DIRECTIONS FOR THIS TASK: In the entries below, identify every line with the string "Sort" and copy it.

RECORDED INFORMATION:
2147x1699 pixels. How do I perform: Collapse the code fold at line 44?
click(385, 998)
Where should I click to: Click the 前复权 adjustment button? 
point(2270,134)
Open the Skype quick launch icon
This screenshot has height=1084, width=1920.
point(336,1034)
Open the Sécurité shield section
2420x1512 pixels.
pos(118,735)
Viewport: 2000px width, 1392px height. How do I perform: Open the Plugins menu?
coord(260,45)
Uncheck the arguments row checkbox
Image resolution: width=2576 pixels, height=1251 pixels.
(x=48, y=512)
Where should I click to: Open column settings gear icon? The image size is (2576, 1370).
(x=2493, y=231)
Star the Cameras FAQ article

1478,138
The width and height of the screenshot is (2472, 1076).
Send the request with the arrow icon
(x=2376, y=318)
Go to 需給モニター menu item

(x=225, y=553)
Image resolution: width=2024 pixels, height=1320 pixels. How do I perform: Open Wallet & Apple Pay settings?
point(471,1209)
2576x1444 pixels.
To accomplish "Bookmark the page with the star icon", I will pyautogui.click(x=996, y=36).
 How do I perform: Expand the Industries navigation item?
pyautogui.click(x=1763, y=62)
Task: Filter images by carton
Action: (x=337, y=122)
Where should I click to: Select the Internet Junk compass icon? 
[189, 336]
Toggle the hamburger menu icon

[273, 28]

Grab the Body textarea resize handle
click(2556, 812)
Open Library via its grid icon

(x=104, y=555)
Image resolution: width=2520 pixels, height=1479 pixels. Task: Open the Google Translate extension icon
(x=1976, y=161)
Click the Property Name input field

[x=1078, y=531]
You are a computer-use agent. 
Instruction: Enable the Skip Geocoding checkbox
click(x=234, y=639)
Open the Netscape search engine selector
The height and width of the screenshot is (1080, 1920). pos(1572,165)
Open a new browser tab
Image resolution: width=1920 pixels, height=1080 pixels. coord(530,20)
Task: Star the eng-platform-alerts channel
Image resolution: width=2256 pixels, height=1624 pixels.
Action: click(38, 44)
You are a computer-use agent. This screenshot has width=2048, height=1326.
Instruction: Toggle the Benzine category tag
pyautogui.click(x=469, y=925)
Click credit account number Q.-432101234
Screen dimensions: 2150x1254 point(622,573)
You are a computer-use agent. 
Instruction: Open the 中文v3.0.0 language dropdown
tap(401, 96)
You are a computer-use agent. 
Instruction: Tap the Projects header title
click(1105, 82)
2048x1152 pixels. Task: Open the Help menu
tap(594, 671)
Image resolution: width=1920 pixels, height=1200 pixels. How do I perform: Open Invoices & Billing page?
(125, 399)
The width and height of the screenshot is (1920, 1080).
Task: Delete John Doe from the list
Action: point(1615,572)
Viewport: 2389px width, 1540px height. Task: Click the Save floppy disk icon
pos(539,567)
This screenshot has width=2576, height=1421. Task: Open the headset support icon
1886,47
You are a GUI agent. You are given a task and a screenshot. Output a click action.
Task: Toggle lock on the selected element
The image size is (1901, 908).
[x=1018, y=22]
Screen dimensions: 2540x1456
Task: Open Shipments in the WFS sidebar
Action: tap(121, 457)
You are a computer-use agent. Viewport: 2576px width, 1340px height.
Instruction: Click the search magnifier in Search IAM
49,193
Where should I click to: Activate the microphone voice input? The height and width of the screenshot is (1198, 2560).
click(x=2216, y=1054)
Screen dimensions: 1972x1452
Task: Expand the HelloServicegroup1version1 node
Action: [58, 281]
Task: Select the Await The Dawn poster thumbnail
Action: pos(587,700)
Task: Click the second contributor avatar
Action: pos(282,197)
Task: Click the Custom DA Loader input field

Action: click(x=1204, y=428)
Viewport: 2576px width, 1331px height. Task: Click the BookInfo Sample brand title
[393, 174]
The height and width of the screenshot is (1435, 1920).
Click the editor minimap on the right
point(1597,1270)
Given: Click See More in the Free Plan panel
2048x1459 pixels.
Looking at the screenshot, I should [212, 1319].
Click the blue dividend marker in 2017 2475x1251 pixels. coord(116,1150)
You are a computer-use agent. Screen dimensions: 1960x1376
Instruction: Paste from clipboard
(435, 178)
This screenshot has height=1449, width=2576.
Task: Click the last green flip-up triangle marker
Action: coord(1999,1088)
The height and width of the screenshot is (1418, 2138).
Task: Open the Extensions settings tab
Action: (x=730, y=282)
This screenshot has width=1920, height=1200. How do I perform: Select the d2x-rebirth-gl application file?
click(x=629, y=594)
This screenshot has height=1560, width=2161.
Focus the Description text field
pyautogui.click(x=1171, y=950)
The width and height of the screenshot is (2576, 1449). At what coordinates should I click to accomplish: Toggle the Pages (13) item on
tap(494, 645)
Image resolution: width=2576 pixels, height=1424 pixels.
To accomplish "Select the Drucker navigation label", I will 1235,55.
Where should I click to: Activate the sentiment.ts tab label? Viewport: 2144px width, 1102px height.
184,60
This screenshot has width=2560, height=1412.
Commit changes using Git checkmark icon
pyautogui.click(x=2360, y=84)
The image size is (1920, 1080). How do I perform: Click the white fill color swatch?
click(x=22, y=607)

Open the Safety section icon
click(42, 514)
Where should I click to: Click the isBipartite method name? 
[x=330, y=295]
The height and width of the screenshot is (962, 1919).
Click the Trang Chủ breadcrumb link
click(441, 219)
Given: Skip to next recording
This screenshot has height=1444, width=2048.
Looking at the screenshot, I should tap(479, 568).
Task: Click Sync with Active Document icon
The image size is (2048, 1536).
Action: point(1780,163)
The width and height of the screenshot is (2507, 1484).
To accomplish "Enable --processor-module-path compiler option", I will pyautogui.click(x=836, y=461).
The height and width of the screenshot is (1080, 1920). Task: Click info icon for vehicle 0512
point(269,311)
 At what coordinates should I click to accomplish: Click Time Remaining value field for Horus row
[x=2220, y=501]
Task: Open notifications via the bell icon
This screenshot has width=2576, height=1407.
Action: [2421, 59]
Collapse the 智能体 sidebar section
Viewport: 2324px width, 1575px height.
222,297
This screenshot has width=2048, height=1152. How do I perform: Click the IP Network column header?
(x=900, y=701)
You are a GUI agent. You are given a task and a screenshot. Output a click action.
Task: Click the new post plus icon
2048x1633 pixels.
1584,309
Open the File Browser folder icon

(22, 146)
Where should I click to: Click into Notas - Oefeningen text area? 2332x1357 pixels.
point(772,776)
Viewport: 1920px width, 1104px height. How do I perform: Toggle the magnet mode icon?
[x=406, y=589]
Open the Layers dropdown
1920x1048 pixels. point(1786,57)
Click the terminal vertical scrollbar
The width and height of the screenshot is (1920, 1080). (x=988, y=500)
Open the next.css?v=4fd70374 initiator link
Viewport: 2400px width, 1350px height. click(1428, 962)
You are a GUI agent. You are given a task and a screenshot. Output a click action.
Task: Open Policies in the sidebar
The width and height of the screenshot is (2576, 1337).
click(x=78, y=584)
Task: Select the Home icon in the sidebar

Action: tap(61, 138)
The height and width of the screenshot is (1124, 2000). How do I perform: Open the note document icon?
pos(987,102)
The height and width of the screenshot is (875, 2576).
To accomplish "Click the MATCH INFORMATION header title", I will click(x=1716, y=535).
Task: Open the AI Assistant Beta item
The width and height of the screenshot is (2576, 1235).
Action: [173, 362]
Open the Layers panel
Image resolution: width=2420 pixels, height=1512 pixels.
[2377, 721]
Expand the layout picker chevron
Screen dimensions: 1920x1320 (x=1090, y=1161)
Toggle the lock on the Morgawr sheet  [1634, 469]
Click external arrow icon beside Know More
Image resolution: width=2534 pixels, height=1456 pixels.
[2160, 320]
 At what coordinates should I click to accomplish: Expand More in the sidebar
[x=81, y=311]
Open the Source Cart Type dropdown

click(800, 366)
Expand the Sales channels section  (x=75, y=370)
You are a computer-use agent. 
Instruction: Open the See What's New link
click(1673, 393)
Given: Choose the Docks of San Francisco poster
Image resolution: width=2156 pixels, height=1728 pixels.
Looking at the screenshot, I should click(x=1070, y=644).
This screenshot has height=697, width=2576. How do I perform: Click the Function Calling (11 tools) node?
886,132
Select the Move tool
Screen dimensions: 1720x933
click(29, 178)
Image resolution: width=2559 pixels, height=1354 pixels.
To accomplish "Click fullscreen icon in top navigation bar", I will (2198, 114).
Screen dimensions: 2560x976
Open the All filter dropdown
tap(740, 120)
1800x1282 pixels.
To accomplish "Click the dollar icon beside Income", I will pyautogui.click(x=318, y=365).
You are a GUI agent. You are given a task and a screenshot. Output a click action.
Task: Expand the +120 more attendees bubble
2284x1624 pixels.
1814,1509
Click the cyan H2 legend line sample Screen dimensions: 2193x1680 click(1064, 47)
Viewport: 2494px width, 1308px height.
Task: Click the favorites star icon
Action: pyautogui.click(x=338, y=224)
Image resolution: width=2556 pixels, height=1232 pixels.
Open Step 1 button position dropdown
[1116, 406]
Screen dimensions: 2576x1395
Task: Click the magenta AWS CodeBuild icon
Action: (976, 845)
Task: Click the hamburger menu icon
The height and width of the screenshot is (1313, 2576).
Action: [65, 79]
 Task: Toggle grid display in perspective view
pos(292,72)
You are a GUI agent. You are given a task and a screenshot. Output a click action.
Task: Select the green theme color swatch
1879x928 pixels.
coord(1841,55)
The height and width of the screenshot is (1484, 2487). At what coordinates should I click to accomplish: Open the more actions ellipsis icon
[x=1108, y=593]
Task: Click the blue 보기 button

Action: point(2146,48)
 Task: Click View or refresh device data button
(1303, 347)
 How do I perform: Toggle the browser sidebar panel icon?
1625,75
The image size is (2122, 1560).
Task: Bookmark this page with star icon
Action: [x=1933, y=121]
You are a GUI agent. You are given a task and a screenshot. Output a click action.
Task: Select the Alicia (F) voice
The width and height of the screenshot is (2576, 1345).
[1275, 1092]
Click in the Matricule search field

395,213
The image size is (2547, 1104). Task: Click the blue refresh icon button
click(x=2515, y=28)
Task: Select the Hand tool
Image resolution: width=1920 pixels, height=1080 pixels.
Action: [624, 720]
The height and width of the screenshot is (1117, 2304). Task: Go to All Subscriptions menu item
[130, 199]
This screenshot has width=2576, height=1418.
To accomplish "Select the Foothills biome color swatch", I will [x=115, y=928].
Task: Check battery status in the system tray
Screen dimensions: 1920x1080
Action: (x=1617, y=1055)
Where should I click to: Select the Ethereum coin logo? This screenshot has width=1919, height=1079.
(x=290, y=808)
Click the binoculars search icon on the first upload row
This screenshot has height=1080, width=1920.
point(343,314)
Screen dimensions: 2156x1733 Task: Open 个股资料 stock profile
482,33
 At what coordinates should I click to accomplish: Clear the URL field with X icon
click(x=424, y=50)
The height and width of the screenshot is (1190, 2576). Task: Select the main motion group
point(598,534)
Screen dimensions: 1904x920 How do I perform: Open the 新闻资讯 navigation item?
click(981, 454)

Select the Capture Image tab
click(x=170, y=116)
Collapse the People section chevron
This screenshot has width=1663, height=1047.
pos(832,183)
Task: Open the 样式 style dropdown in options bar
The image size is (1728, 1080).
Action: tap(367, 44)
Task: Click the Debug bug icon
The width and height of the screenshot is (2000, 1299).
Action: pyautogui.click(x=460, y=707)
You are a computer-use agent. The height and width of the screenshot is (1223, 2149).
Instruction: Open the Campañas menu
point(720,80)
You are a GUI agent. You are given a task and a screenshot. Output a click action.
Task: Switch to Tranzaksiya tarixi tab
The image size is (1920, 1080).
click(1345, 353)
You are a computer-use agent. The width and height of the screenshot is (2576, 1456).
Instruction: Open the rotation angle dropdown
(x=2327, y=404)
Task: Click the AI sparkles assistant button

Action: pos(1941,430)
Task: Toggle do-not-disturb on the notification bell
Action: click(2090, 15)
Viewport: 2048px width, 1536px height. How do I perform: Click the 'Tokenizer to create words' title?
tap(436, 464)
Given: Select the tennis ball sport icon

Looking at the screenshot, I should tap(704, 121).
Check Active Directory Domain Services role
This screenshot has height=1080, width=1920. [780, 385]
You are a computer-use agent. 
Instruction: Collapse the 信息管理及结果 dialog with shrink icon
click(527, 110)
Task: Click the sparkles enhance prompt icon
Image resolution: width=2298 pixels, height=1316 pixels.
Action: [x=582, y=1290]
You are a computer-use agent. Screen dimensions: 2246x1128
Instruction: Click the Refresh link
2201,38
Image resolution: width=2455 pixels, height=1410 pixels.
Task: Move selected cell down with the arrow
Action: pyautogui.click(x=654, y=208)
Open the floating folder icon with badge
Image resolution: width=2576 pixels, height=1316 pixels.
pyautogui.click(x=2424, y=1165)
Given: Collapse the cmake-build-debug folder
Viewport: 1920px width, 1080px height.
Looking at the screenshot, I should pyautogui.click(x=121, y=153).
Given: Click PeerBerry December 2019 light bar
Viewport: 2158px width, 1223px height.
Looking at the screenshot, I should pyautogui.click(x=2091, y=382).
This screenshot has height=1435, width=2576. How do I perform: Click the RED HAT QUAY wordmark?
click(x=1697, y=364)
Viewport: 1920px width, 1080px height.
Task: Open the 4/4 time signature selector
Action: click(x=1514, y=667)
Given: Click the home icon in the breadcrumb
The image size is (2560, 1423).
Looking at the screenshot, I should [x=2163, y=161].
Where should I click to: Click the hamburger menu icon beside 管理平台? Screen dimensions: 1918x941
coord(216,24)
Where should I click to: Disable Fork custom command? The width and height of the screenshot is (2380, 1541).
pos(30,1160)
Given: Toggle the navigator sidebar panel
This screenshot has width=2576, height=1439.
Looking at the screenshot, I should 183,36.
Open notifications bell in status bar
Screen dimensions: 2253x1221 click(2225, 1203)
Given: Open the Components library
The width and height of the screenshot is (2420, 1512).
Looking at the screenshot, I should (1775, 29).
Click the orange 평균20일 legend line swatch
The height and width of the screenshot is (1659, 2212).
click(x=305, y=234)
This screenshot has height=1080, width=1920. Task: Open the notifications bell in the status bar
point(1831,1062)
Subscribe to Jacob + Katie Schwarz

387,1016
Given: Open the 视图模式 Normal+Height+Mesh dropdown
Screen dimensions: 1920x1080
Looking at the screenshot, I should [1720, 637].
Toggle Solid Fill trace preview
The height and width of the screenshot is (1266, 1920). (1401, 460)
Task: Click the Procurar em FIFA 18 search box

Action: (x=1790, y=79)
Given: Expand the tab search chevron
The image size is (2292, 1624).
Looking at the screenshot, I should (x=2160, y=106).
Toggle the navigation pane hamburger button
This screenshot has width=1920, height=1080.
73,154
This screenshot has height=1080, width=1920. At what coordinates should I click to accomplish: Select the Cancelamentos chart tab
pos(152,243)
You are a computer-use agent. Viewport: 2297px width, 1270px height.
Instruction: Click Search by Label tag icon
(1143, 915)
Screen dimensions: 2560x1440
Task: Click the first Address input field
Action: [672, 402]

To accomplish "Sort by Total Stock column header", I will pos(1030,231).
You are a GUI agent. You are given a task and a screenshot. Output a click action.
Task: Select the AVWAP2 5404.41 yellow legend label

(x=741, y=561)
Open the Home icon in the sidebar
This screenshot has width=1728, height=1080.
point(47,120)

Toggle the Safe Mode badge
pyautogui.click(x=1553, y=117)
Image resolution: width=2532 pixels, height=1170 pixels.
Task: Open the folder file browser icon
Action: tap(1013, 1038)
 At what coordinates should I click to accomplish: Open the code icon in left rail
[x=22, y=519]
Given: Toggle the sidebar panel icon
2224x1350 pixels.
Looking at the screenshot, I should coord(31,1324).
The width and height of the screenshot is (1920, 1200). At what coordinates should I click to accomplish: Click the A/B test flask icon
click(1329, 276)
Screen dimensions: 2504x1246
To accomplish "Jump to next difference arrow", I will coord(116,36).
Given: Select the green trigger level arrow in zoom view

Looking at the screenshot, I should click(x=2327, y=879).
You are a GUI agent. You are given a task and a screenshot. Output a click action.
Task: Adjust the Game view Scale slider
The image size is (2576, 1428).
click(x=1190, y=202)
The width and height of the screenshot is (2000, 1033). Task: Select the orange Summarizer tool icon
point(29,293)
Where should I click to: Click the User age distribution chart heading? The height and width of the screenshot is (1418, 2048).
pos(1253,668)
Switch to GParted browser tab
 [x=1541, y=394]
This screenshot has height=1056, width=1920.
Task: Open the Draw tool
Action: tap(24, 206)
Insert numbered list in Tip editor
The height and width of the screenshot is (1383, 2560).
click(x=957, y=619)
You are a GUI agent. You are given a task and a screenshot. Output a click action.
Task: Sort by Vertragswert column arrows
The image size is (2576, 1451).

FINISHED EXERCISE:
To accomplish "Sort by Total Stock column header", I will pos(1030,231).
Task: Sort by Vertragswert column arrows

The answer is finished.